Saved entries
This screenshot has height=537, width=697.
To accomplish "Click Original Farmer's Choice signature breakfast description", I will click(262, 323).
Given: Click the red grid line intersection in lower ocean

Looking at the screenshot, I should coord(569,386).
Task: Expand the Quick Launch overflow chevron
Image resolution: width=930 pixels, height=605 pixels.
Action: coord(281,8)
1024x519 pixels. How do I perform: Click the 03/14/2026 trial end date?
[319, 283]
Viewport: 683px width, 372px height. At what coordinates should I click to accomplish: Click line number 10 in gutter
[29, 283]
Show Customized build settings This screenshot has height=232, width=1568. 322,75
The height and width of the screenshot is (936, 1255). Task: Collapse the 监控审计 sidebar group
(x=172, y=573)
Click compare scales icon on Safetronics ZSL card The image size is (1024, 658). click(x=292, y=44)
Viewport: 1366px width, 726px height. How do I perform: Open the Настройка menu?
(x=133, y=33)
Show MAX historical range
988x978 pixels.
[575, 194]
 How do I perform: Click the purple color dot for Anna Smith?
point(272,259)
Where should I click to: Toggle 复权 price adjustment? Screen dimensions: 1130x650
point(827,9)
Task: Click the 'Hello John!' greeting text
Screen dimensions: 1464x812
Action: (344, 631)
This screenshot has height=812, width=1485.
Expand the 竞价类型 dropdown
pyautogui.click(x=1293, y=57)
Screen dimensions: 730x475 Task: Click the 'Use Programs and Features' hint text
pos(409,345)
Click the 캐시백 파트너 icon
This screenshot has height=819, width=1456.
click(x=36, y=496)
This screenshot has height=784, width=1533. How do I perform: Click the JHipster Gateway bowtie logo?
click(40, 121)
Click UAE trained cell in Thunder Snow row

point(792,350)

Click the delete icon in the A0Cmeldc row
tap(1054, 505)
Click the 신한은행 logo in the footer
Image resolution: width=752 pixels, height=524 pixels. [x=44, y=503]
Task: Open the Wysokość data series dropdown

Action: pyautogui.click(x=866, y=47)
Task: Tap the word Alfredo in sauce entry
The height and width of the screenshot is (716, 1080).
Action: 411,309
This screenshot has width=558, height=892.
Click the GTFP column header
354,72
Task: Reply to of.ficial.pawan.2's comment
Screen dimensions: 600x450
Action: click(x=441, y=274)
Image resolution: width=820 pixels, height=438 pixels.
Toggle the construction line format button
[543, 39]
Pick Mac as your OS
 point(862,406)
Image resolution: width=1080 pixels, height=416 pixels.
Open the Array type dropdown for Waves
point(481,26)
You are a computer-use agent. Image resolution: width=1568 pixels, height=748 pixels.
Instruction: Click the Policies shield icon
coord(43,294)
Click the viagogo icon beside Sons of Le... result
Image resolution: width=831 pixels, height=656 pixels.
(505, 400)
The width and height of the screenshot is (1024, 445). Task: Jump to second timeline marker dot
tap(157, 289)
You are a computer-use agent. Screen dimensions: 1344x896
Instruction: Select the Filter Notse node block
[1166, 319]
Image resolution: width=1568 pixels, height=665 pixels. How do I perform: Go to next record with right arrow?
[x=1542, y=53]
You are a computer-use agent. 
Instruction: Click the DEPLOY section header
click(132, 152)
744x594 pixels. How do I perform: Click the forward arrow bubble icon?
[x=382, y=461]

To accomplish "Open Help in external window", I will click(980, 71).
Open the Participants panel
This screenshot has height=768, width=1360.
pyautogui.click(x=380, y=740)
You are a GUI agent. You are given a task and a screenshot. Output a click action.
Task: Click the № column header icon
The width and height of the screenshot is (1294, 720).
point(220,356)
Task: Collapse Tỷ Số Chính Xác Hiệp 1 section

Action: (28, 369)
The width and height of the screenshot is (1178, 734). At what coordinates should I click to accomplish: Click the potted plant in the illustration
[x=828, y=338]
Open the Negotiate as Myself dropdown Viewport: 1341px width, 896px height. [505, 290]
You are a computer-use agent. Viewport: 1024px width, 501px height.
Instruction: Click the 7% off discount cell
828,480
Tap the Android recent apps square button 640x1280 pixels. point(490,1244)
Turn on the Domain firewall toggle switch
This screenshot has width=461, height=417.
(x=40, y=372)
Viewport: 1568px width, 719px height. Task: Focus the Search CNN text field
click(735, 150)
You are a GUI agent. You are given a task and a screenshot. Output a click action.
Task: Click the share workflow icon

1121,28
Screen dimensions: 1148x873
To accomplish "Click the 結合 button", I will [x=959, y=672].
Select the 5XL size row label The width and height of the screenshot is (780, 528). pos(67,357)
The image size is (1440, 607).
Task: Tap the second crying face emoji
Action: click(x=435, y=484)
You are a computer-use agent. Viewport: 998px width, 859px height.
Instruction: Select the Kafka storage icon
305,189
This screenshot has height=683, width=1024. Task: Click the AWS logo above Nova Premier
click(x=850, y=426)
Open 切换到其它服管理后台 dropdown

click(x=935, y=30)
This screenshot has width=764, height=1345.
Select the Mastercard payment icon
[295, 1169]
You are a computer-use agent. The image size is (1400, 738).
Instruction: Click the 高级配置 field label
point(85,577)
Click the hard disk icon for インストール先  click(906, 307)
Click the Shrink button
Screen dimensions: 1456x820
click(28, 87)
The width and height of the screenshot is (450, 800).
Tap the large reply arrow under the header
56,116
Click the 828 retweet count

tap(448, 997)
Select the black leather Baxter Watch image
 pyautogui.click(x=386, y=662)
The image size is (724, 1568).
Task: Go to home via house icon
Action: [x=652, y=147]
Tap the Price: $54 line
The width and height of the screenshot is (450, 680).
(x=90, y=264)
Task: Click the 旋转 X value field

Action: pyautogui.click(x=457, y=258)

**Prompt:** Every entry needs to be copied again exactly.

**Result of this task:**
This screenshot has height=537, width=697.
To accomplish "Click Original Farmer's Choice signature breakfast description", I will click(262, 323).
Given: Click the red grid line intersection in lower ocean

Looking at the screenshot, I should coord(569,386).
Task: Expand the Quick Launch overflow chevron
Image resolution: width=930 pixels, height=605 pixels.
Action: coord(281,8)
1024x519 pixels. How do I perform: Click the 03/14/2026 trial end date?
[319, 283]
Viewport: 683px width, 372px height. At what coordinates should I click to accomplish: Click line number 10 in gutter
[29, 283]
Show Customized build settings This screenshot has height=232, width=1568. 322,75
The height and width of the screenshot is (936, 1255). Task: Collapse the 监控审计 sidebar group
(x=172, y=573)
Click compare scales icon on Safetronics ZSL card The image size is (1024, 658). click(x=292, y=44)
Viewport: 1366px width, 726px height. How do I perform: Open the Настройка menu?
(x=133, y=33)
Show MAX historical range
988x978 pixels.
[575, 194]
 How do I perform: Click the purple color dot for Anna Smith?
point(272,259)
Where should I click to: Toggle 复权 price adjustment? Screen dimensions: 1130x650
point(827,9)
Task: Click the 'Hello John!' greeting text
Screen dimensions: 1464x812
Action: (344, 631)
This screenshot has height=812, width=1485.
Expand the 竞价类型 dropdown
pyautogui.click(x=1293, y=57)
Screen dimensions: 730x475 Task: Click the 'Use Programs and Features' hint text
pos(409,345)
Click the 캐시백 파트너 icon
This screenshot has height=819, width=1456.
click(x=36, y=496)
This screenshot has height=784, width=1533. How do I perform: Click the JHipster Gateway bowtie logo?
click(40, 121)
Click UAE trained cell in Thunder Snow row

point(792,350)

Click the delete icon in the A0Cmeldc row
tap(1054, 505)
Click the 신한은행 logo in the footer
Image resolution: width=752 pixels, height=524 pixels. [x=44, y=503]
Task: Open the Wysokość data series dropdown

Action: pyautogui.click(x=866, y=47)
Task: Tap the word Alfredo in sauce entry
The height and width of the screenshot is (716, 1080).
Action: 411,309
This screenshot has width=558, height=892.
Click the GTFP column header
354,72
Task: Reply to of.ficial.pawan.2's comment
Screen dimensions: 600x450
Action: click(x=441, y=274)
Image resolution: width=820 pixels, height=438 pixels.
Toggle the construction line format button
[543, 39]
Pick Mac as your OS
 point(862,406)
Image resolution: width=1080 pixels, height=416 pixels.
Open the Array type dropdown for Waves
point(481,26)
You are a computer-use agent. Image resolution: width=1568 pixels, height=748 pixels.
Instruction: Click the Policies shield icon
coord(43,294)
Click the viagogo icon beside Sons of Le... result
Image resolution: width=831 pixels, height=656 pixels.
(505, 400)
The width and height of the screenshot is (1024, 445). Task: Jump to second timeline marker dot
tap(157, 289)
You are a computer-use agent. Screen dimensions: 1344x896
Instruction: Select the Filter Notse node block
[1166, 319]
Image resolution: width=1568 pixels, height=665 pixels. How do I perform: Go to next record with right arrow?
[x=1542, y=53]
You are a computer-use agent. 
Instruction: Click the DEPLOY section header
click(132, 152)
744x594 pixels. How do I perform: Click the forward arrow bubble icon?
[x=382, y=461]

To accomplish "Open Help in external window", I will click(980, 71).
Open the Participants panel
This screenshot has height=768, width=1360.
pyautogui.click(x=380, y=740)
You are a GUI agent. You are given a task and a screenshot. Output a click action.
Task: Click the № column header icon
The width and height of the screenshot is (1294, 720).
point(220,356)
Task: Collapse Tỷ Số Chính Xác Hiệp 1 section

Action: (28, 369)
The width and height of the screenshot is (1178, 734). At what coordinates should I click to accomplish: Click the potted plant in the illustration
[x=828, y=338]
Open the Negotiate as Myself dropdown Viewport: 1341px width, 896px height. [505, 290]
You are a computer-use agent. Viewport: 1024px width, 501px height.
Instruction: Click the 7% off discount cell
828,480
Tap the Android recent apps square button 640x1280 pixels. point(490,1244)
Turn on the Domain firewall toggle switch
This screenshot has width=461, height=417.
(x=40, y=372)
Viewport: 1568px width, 719px height. Task: Focus the Search CNN text field
click(735, 150)
You are a GUI agent. You are given a task and a screenshot. Output a click action.
Task: Click the share workflow icon

1121,28
Screen dimensions: 1148x873
To accomplish "Click the 結合 button", I will [x=959, y=672].
Select the 5XL size row label The width and height of the screenshot is (780, 528). pos(67,357)
The image size is (1440, 607).
Task: Tap the second crying face emoji
Action: click(x=435, y=484)
You are a computer-use agent. Viewport: 998px width, 859px height.
Instruction: Select the Kafka storage icon
305,189
This screenshot has height=683, width=1024. Task: Click the AWS logo above Nova Premier
click(x=850, y=426)
Open 切换到其它服管理后台 dropdown

click(x=935, y=30)
This screenshot has width=764, height=1345.
Select the Mastercard payment icon
[295, 1169]
You are a computer-use agent. The image size is (1400, 738).
Instruction: Click the 高级配置 field label
point(85,577)
Click the hard disk icon for インストール先  click(906, 307)
Click the Shrink button
Screen dimensions: 1456x820
click(28, 87)
The width and height of the screenshot is (450, 800).
Tap the large reply arrow under the header
56,116
Click the 828 retweet count

tap(448, 997)
Select the black leather Baxter Watch image
 pyautogui.click(x=386, y=662)
The image size is (724, 1568).
Task: Go to home via house icon
Action: [x=652, y=147]
Tap the Price: $54 line
The width and height of the screenshot is (450, 680).
(x=90, y=264)
Task: Click the 旋转 X value field

Action: pyautogui.click(x=457, y=258)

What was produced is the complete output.